Ebbene: McKinnon prende a pretesto l’articolo del L.A. Times per fare il punto sul fatto che una porzione ormai determinante di elettori si sta assestando sul versante dei “delusi”, nel senso che sta rivedendo la propria opinione/percezione di Obama, declassandolo da eroe del cambiamento a personaggio tristemente riconducibile agli schemi della solita “vecchia” politica, fatta di compromessi con i poteri forti, di accordi sottobanco, di promesse non mantenute. Come piccolo sintomo di questa tendenza, McKinnon segnala che nei sondaggi della Pew del settembre del 2008 (subito prima dell’elezione del nuovo presidente) e del febbraio del 2009 (subito dopo la sua entrata in carica), le parole “hope” (speranza) e “hopeful” (speranzoso, ma anche “che dà speranza”) erano tra le 10 più gettonate fra quelle che la gente diceva di associare ad Obama. Ad aprile dell’anno scorso erano scese al 15esimo posto. A gennaio di quest’anno “hopeful” era al n.34, dopo “comunista”, “arrogante” e “deludente” (se non altro, “intelligente” è sempre salda al primo posto in classifica).
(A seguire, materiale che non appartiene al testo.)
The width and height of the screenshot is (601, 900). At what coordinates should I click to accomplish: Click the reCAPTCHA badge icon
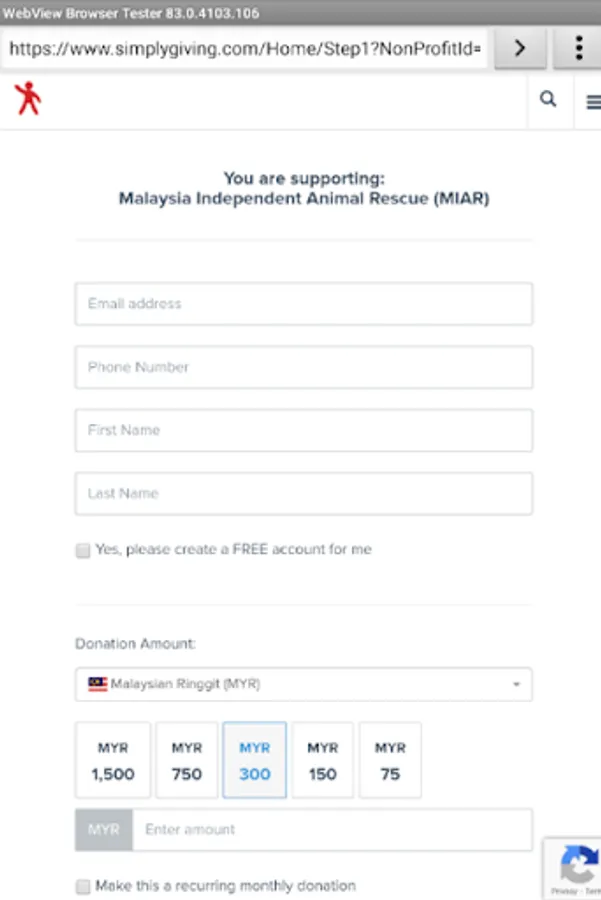579,864
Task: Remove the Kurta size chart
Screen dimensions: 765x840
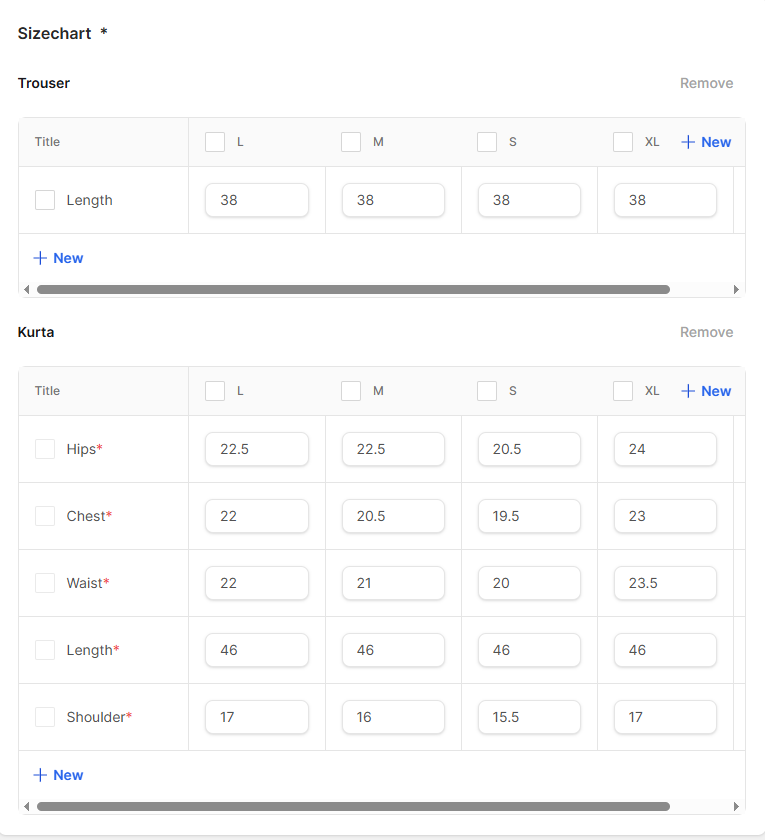Action: click(x=706, y=332)
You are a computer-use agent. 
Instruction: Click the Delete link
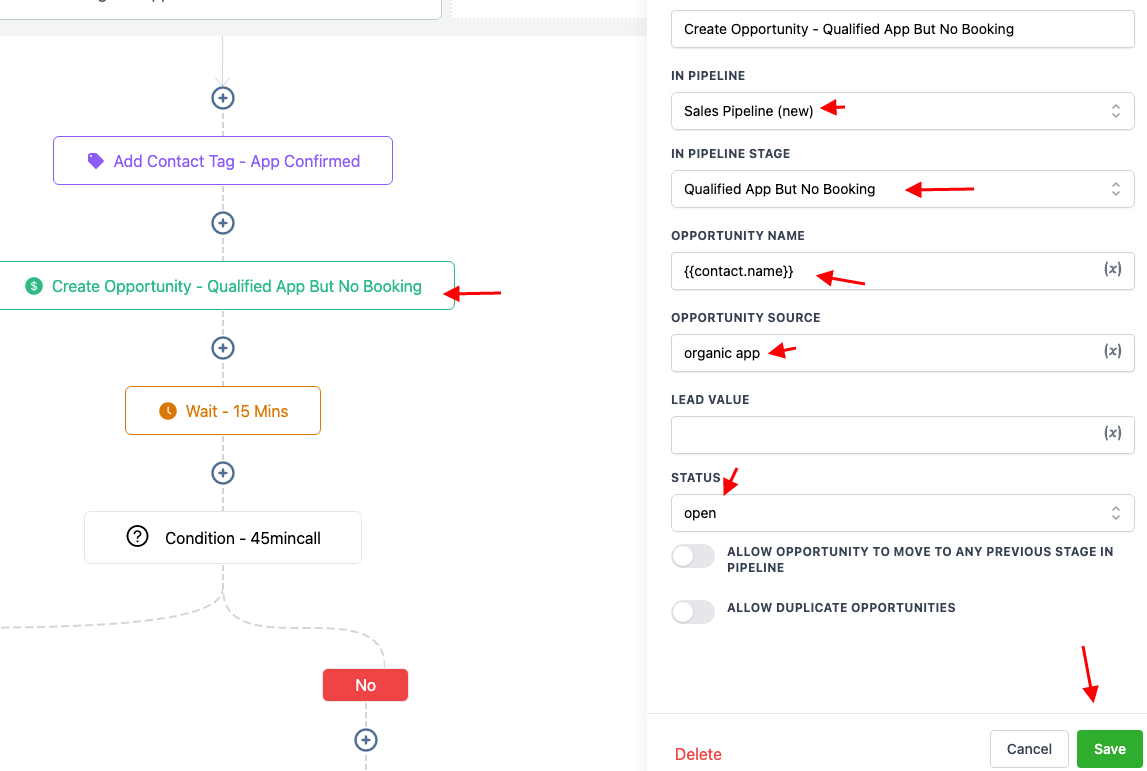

“Qualche mese fa” scrive McKinnon “pensavo che per Obama le cose non potessero andar peggio. E invece sono peggiorate, e molto”. In effetti, lo sgonfiamento della “bolla” obamiana è ormai un dato di fatto. Già nel settembre dell’anno scorso si cominciarono a registrare (e analizzare) cali di popolarità tra i più repentini nella storia della Casa Bianca. Poi è venuto lo smacco delle elezioni suppletive in Massachusetts; seguito però dalla approvazione della riforma sanitaria, che ci si aspettava segnasse un punto di svolta e di “risalita” del tasso di popolarità del presidente. Non è stato così. Alla fine di maggio la rilevazione del tasso di popolarità del presidente ha registrato un nuovo record negativo nei sondaggi della Gallup (46%), così come il tasso di approvazione nella rilevazione Rasmussen (42%). Nessun presidente nella storia – ricorda McKinnon – è mai stato rieletto con un tasso di approvazione inferiore al 47%.

Certo, la rielezione dista ancora un paio d’anni e molte cose possono accadere da qui al 2012. Lo scorso settembre Stanley Fish notava sul New York Times che la forza residua di Obama risiedeva nel fatto di comparire come un gigante attorniato da nanetti, di fronte all'opposizione ma anche dentro la sua amministrazione e dentro al suo partito: "come il Giulio Cesare di Shakespeare, domina il panorama politico come un colosso"... ma solo per mancanza di antagonisti. Difficile dire quanto a lungo può ancora protrarsi questo tipo di vantaggio.

E intanto, le elezioni di medio termine sono ormai dietro l’angolo.